API Background
An Application Programming Interface (API) is a software interface that enables another application to use a specific functionality. For example, flight bookings can be made by a certain software within an application that provides the booking functionality. An API is the digital glue that connects services, applications, and systems. When several applications are combined to form a complete system, the result is an API ecosystem. There must be a common description language for the interfaces and coordination of the overall system for it to work.
Gartner defines the API economy as, “a set of business models and channels based on secure access of functionality and exchange of data. APIs make it easier to integrate and connect people, places, systems, data, things and algorithms, create new user experiences, share data and information, authenticate people and things, enable transactions and algorithms, leverage third-party algorithms, and create new product/services and business models."
In an API economy, partners in an API ecosystem are autonomous companies or organizations, each with its own economic interests. To understand an API economy, it’s necessary to consider the API’s technical aspects, coordination issues, and the economic interests of suppliers and users.
API providers prevail in the long term when their solutions help companies achieve true added value, such as in customer communication. At the same time, an API economy offers API users the chance to better focus on their core competencies, as they don’t have to develop applications that are not part of their core business.
Overall, demand for external expertise is growing as it becomes less worthwhile to build up in-house expertise for API services that can be obtained much faster and cheaper via an API ecosystem – and are often functionally better. These can easily be integrated into one's own IT infrastructure, taking into account legal guidelines and framework conditions.
It is almost mandatory for companies in most industries to adapt to the all-encompassing digitalization of the economy and society. That is reinforced by customers’ and users’ rising expectations, for instance regarding response times and user ease in communication. Today, it’s common practice to authenticate yourself via a personal social media account or use an online payment tool. All of that works because of the intelligent use of APIs.

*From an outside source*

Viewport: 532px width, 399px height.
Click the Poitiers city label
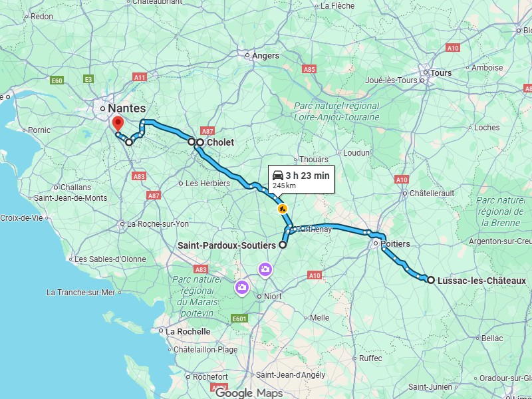pyautogui.click(x=395, y=244)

Technologically, API is not a novelty, but its use has developed in an innovative way in recent years. APIs used to function mainly as programming interfaces between two systems within one company (i.e., the data only moved internally), but now they enable new business models that involve several parties with different interests. There is a change in perspective from an exclusively internal interaction to one with the outside world, meaning involving third-party applications and systems.
Microservices are an architectural and organizational approach to software development, where software consists of small independent services that communicate via carefully defined APIs.
Microservices-based architectures simplify scalability, reduce application development time, enable innovation, and shorten time to market for new features.